Ia amati foto-foto yang tampil dalam durasi tertentu sebelum berganti dengan gambar selanjutnya. Berbagai pose, berbagai sudut pengambilan, berbagai pencahayaan, berbagai latar belakang. Terus menerus. Lalu perlahan-lahan dia mulai mengakui bahwa memang ada kemiripan. Walau mungkin agak dipaksakan, pikirnya.
Jodoh? Edo tidak berani berpikir lebih jauh. Sudah bisa berkenalan dan bersahabat dengan gadis itu merupakan anugerah tersendiri. Lagi pula, ia kembali teringat pesan ayahnya, jika menikah di sini, maka ia tidak akan kembali berkumpul dengan ayahnya di Bandung. Ia akan punya keluarga dan punya anak di sini, yang tentu jika suatu saat dia ajak boyongan ke kampung halamannya, akan menolak dengan berbagai alasan.
 You’re the only one I ever had. Ayahnya selalu bilang begitu. Ketika Edo masih kecil, ia sering bertanya tentang ibunya. Jawaban ayahnya, ibu selalu ada di hati kita, nak. Awalnya ia tidak paham kata-kata itu. Sampai ia berusia remaja, barulah ia paham bahwa Ibunya meninggal ketika ia masih berusia empat tahun dan ayahnya, demi cintanya kepada sang istri, tak pernah berniat menggantikannya dengan perempuan manapun.
Wajah ibunya samar-samar membayang di benaknya.
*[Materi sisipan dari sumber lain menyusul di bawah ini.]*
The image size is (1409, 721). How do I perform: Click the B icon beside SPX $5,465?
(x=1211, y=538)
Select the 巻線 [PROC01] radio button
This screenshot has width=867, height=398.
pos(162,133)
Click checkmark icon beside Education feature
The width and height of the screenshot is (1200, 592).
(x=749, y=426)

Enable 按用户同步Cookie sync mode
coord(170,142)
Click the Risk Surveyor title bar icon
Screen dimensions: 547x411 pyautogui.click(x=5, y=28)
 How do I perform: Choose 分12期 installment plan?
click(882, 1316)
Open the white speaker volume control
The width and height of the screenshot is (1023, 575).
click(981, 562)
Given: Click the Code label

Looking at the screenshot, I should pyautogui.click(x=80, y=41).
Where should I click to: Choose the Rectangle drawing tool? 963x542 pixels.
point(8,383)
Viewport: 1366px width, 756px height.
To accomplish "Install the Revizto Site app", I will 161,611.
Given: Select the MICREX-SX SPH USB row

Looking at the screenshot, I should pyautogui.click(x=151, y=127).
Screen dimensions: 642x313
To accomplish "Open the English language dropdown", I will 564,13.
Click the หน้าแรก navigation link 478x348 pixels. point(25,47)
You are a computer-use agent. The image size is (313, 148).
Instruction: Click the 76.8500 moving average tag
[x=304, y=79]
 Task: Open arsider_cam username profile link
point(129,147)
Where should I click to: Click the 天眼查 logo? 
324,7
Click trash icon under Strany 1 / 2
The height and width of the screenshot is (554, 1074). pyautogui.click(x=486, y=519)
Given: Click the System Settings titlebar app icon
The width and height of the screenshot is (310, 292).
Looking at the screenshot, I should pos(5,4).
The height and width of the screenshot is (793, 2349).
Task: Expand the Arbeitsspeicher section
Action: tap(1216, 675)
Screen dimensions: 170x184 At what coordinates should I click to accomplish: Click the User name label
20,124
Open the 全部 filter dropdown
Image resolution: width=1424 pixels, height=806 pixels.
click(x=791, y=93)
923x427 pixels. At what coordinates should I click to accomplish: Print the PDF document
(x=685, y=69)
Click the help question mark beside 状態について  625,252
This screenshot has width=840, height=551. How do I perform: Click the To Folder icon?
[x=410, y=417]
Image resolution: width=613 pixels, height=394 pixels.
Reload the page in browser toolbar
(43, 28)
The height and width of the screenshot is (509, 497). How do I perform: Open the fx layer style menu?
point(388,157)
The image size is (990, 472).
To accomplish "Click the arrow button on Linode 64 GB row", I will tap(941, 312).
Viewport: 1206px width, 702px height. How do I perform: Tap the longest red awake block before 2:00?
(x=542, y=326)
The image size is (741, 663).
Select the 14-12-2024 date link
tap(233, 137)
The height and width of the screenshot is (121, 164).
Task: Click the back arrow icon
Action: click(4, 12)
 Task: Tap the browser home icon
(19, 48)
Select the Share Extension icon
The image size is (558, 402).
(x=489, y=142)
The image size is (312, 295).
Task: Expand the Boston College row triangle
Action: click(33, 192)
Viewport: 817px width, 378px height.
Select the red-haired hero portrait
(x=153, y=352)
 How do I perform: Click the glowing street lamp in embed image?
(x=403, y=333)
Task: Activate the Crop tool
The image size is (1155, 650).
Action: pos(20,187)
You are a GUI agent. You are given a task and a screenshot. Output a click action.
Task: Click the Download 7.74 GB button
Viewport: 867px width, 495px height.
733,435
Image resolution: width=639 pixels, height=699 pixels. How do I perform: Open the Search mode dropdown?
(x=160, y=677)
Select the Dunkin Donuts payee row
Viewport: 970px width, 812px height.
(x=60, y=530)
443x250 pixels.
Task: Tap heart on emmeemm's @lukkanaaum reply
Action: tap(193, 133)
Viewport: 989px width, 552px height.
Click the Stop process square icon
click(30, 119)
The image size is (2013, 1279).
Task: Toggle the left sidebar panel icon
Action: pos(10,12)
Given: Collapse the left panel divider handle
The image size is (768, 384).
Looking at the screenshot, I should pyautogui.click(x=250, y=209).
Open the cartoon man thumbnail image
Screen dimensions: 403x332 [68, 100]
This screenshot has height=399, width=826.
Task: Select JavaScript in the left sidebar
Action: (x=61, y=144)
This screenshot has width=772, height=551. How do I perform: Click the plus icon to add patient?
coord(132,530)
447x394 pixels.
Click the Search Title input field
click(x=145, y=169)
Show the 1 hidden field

Melintas sebagai gambar-gambar yang buram yang silih berganti dengan cepat, berkelebat seperti masa kebersamaan mereka yang singkat. Usia empat tahun tidak cukup memberi gambar yang utuh baginya tentang wajah ibunya. Untung ada foto-foto tua yang sering ditunjukkan oleh ayahnya dulu sehingga sedikit demi sedikit, wajah ibunya terbentuk menjadi mozaik. Itulah yang selama ini terekam dalam memori Edo. Wajah seorang Ibu, yang tidak pernah dikenalnya.
Dua puluh tahun berikutnya, ia lalui bersama ayah yang tak pernah alpa hadir di sisinya. Membimbing dan membesarkannya dengan kasih sayang seorang ibu sekaligus perhatian dan perlindungan seorang ayah.
Edo merasakan matanya begitu berat. Dia padamkan lampu kamarnya, lalu mengambil posisi yang nyaman di tempat tidur. Ia biarkan komputernya bekerja, menampilkan wajah Tenri untuk menemani tidurnya hingga pagi menjelang.